2. Professional Experience
The Professional Experience section lists a candidate’s work experiences in reverse chronological order (most recent to past). Three to four short descriptive phrases that detail a candidate’s professional experiences while holding each position is generally sufficient.
3. Professional Activities
Professional activities include things that are related but not part of a person’s official job responsibilities. Examples include, consulting, editorial duties, committee memberships etc.
Education credentials generally begin with the lowest degree first (associate or bachelor) and end with the most advanced degree or educational experience, e.g. postdoctoral fellowships or professional school. The name and location of the institution that awarded the degree and major area of study ought to be listed with each entry (Fig 1). PhD and masters’ theses title or a brief description of a research project (postdoctoral fellows) may also be included. It is perfectly reasonable to list the names of PhD mentors or postdoctoral advisors associated with PhD and postdoctoral training.
It is not necessary to list the dates that degrees were awarded. While this may not be a bad thing for entry level employees, it may hinder more experienced job seekers from securing new positions because of age discrimination.
5. Award & Honors
Awards and honors include any official recognition for outstanding service or accomplishments and include dean’s list, travel awards, scholarships etc.
6. Professional Affiliations
Membership in professional societies, organizations or clubs should be listed in a separate section entitled Society Membership and Professional Affiliations (Fig. 1).
7. Other Skills
When appropriate, it is okay to list (in a separate section) any extracurricular activities or specialized skills related to the job that may increase a candidate’s competitiveness.
All of a candidate’s authored publications should be listed on the last page of a CV in the in this section. Usually, this section is divided into three subsections: 1) Peer-reviewed papers; 2) Chapters, Books and Reviews; and 3) Oral and Poster Presentations (Fig. 1). Early career scientists need not include all of the categories if they lack the appropriate publications. Likewise, midcareer scientists may consider not listing oral and poster presentations. Publications ought to be numbered and it is appropriate to list papers that are “in press.” Manuscripts that are submitted should not be included.

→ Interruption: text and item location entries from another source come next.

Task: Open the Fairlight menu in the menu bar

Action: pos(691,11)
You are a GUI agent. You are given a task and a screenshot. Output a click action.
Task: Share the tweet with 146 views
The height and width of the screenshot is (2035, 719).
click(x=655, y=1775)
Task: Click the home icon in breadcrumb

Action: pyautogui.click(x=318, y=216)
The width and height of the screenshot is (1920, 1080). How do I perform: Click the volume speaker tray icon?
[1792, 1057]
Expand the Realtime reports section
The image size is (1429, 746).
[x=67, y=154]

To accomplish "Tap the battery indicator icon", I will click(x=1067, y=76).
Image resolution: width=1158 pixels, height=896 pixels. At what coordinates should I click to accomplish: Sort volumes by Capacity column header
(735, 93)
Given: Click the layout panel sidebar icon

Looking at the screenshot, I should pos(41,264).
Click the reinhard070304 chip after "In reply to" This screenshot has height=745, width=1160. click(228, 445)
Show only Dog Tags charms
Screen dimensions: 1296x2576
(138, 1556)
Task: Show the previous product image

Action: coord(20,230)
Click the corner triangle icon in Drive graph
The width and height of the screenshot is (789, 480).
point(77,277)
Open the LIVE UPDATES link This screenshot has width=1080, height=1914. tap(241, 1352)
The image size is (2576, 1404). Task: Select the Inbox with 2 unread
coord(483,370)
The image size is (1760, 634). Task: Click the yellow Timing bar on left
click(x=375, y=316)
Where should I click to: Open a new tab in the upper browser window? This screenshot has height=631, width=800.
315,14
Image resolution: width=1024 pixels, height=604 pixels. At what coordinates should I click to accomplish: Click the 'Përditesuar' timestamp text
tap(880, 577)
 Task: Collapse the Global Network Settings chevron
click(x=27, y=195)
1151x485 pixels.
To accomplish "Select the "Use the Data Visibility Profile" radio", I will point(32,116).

As a rule of thumb, never send references to prospective employers unless they specifically ask for them. Simply indicate on the resume (usually immediately before the publications section; Fig 1) that references are “available upon request.” However, for most academic jobs it is customary for an applicant to send references at part of the original application package. For industrial jobs, references are generally not requested unless an employer is interested in moving forward with a possible job offer.
Tailoring a Resume
To be competitive, job candidates must routinely tweak and modify their resumes to meet individual job requirements. One convenient way to tailor a CV to a specific job, is to read the job ads created for the opportunity. Employers always list the skills, qualifications and experience that will be required by the successful applicant (typically what is mentioned first is most important). Once identified, a resume ought to be modified with keywords to show that a candidate possesses all or most of the job qualifications and requirements.
Finally, keeping a resume current is vitally important. Resumes that are not fully up-to-date may suggest that a candidate is lazy or not interested in a particular job. Also, some job opportunities may appear quickly and the time required to update an out-of-date resume may prevent a candidate from competing for a job.